Why do I want to be a doctor? Yes, I want to help people and yes, I love science. But honestly, the main reason for me is that I want to know everything I can about how the body works, I want to understand it, appreciate it and figure it out. I’m passionate about the human body and I feel empathy for its individual parts, even down to its little mast, t- and b-cells.
Check out Khanacademy.com’s fun video on Cytotoxic T Cells
About my surgery
I’ve always thought that the main surgery I had was called patellic realignment. Google informed me that I am mistaken and the surgery is in fact called patella (or patellar) realignment.
Here are before and after X-rays of the knee:
After looking more at the anatomy of the knee, I suspect that it wasn’t a muscle that I tore, but possibly the quadriceps tendon – meaning that I misunderstood what the surgeon had explained to me.
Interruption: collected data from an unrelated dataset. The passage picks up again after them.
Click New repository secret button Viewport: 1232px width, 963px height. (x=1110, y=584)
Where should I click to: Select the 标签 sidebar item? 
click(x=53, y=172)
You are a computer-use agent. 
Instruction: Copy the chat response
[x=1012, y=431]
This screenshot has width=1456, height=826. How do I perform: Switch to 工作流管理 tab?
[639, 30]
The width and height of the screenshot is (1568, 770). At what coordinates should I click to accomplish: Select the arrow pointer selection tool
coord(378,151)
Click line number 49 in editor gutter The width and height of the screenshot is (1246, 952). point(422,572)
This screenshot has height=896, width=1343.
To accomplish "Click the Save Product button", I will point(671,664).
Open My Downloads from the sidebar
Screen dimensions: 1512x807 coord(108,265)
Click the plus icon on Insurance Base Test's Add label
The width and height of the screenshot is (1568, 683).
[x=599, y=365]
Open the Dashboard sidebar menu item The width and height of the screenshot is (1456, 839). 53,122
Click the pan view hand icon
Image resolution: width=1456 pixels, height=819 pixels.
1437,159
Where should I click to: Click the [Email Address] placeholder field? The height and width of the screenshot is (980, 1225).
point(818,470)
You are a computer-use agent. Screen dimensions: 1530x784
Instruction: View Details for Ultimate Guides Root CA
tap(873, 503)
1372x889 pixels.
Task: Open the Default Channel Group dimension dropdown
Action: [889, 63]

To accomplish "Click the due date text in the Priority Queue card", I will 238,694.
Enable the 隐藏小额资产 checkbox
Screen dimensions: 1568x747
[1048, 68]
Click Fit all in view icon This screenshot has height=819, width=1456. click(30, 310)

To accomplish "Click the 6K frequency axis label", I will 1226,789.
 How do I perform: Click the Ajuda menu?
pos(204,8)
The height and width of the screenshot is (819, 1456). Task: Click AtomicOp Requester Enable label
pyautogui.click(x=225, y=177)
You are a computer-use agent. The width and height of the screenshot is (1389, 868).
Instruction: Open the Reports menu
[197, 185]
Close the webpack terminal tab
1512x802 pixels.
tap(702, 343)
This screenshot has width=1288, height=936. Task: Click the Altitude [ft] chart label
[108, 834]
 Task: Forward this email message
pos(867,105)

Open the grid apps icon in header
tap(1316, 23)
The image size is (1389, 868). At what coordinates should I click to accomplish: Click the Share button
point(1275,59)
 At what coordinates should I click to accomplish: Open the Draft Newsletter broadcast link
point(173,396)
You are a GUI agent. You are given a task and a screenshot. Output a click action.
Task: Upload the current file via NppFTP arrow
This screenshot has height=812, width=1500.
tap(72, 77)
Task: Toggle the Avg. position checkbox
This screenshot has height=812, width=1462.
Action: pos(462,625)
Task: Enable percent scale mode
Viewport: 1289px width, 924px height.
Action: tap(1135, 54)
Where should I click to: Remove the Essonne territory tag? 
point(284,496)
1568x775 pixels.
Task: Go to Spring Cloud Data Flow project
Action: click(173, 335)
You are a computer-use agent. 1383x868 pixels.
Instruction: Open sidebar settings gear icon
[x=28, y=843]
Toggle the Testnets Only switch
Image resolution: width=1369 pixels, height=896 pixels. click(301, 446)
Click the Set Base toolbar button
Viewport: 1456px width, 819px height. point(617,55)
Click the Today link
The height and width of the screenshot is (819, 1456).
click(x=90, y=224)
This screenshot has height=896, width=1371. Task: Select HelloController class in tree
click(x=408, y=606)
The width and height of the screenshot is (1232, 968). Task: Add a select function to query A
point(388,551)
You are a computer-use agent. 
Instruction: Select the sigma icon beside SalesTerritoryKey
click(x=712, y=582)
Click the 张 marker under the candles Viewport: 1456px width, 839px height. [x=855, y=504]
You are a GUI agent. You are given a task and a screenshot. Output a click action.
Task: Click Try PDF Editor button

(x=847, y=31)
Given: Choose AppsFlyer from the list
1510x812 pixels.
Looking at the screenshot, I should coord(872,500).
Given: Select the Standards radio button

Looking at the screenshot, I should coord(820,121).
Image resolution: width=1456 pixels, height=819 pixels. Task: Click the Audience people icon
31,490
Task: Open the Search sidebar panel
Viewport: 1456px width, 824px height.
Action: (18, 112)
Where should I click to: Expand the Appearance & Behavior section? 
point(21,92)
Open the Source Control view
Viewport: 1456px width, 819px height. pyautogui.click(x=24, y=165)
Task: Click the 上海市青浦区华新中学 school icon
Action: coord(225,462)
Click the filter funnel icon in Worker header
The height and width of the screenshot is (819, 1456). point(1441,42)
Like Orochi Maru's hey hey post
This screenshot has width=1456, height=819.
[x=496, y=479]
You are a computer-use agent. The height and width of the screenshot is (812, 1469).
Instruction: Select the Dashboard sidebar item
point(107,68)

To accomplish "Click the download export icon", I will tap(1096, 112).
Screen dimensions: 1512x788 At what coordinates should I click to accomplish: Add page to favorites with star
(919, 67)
This tendon attaches the quadricep muscles to the knee.
The Shelbourne Knee Center says that there are two types of patella realignment surgery: proximal repair and trillat procedure. My arthroscopic procedure seemed most similar to the proximal repair. This procedure requires that the surgeon make a small incision on each side of the knee cap. The patella is stabilized by soft tissue (the retinaculum) and after a dislocation, the tissue on the inner side of the knee is torn or stretched and the tissue on the outer side is shortened. The proximal repair procedure tightens the stretched retinaculum on the inner side and loosens the shortened retinaculum on the outer side.
I have yet to find a source that explains the surgery that involved reattachment of a muscle (or tendon) but will definitely post about it when I do.